An elite that bases its legitimacy on superior knowledge and expertise would seem to be in an oddly self-discrediting position in setting forth rules that transparently don’t work. We have, for example, the recent working paper published by the Johns Hopkins Institute for Applied Economics, Global Health, and the Study of Business Enterprise, “A Literature Review and Meta-Analysis of The Effects of Lockdowns on Covid-19 Mortality,” which presents a strong case that the lockdowns had no effect on the number of people who died in the epidemic. In the name of “medical safety” we have a regime that imposes marginally tested vaccines and manifestly destructive social rules. Is it any wonder that people rebel? The only real questions involve how this rebellion will shape itself. HK or Kid Rock? Defiant state governors or blockaded bridges? Passive disobedience or organized attacks?
One view of law is that it is a tool to get people to conform. It is a way of imposing rules that may help to stave off catastrophes such as global warming or to bring about a new social order deemed superior, e.g. socialism. This is Trudeau’s position. A different view of law is that it protects against unjust actions by those who hold power. It is a way of guaranteeing our natural freedoms against those who would infringe on them. The truckers have been eloquent in saying this in words as well as deeds.

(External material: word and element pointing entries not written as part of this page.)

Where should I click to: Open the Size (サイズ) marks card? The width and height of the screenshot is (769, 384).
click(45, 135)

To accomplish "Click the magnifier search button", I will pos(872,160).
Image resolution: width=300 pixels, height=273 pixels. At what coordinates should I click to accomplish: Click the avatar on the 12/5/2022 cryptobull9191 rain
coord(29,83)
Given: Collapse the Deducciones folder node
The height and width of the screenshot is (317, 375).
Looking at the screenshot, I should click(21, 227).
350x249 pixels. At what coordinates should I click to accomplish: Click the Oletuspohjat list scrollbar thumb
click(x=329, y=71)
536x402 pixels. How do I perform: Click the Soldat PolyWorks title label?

These views are in stark opposition, yet there is truth in both. Society does need some kinds of conformity. Traffic signals work only if we conform to the idea that red lights mean stop. Subway turnstiles mean you need to pay a fare. And at a more profound level, society continues to flourish only if we have some baseline conformity on the right ways to bring children into the world, and to care for and educate them.
Those who protest either by dancing in the streets or diesel-truck blockading them are not seeking freedom from such civilizing order. To the contrary, they seek its restoration and they favor the kind of collectivism that underlies that order. When Covid authoritarians negate parental power over children’s vaccinations and masking, they are abusing their powers in a manner very similar to the abuses they display in imposing DEI curricula, gender-neutral school restrooms and transgenderism. The issues are not all one and the same but they connect. People may agree on one, disagree on another, yet share the intuition that all these public disputes come down to the question, “Who rules?”

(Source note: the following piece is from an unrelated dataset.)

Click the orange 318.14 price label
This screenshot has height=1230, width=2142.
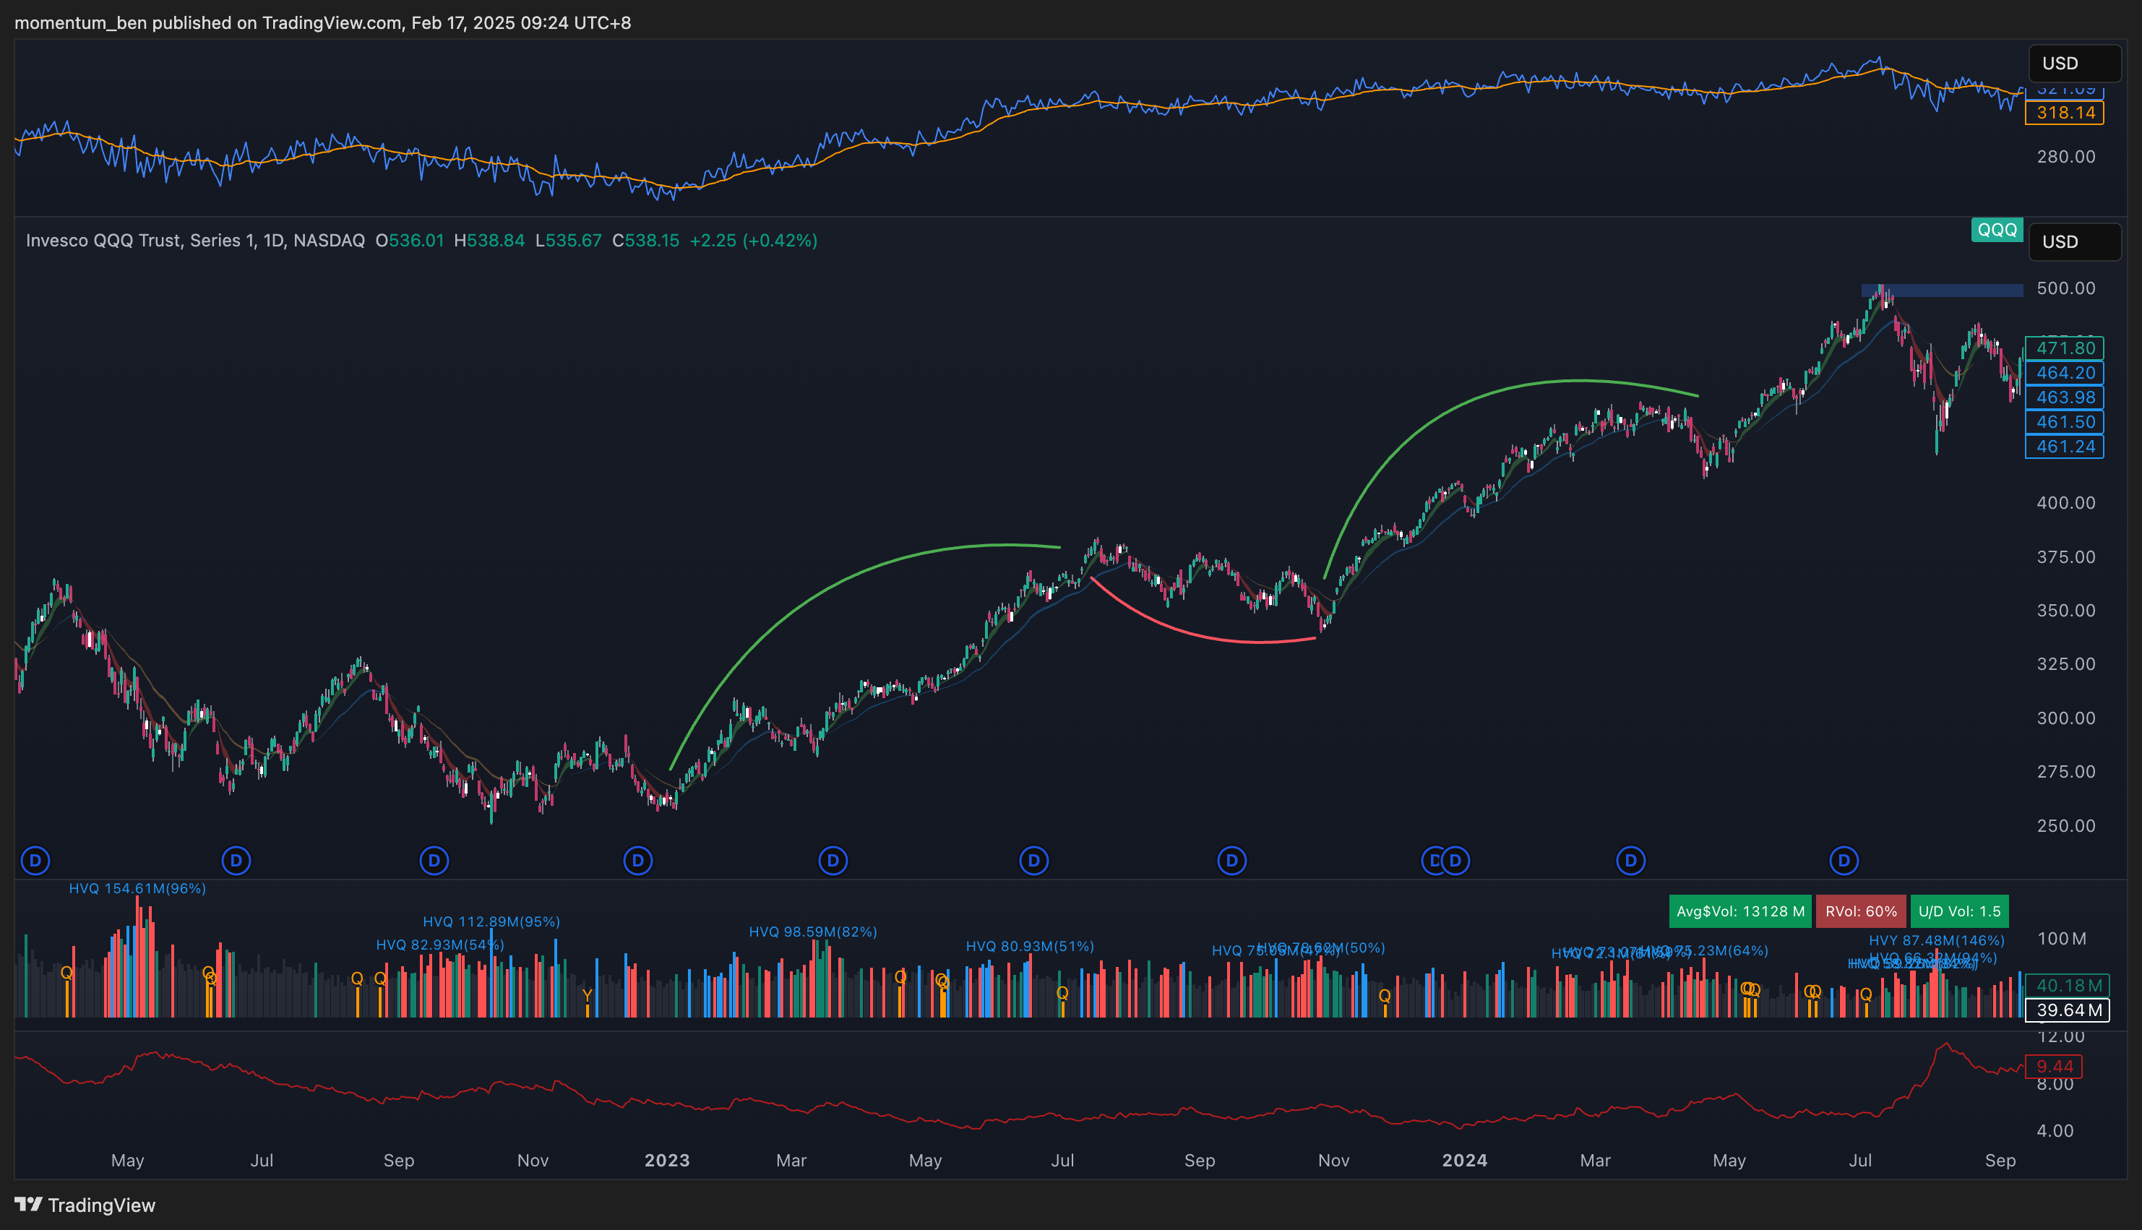click(x=2064, y=112)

When Hadadi composed “Danser encore,” he captured the psychological assault that was at the very center of Covidocacy:
Chaque mesure autoritaire
Chaque relent sécuritaire
Voit s’envoler notre confiance
(Every measure of authority
Every whiff of security
Sees our confidence vanish)
The song ends with Hadadi calling for “resistance” to “the instruments of their insanity.” In Ottawa right now that resistance is taking the form of thousands of additional Canadian flag-waving protesters. They are not all behaving with the immaculate politeness for which Canadians are famous, but they are far from Kid Rock-style rambunctiousness and they are definitely not the fascist thugs that Prime Minister Trudeau has labeled them. They are simply people in the midst of reclaiming their sense of identity as free citizens. They have declared that they will ignore Trudeau’s “emergency” steps to remove them.
One thing about a song. When it ends, people can sing it again.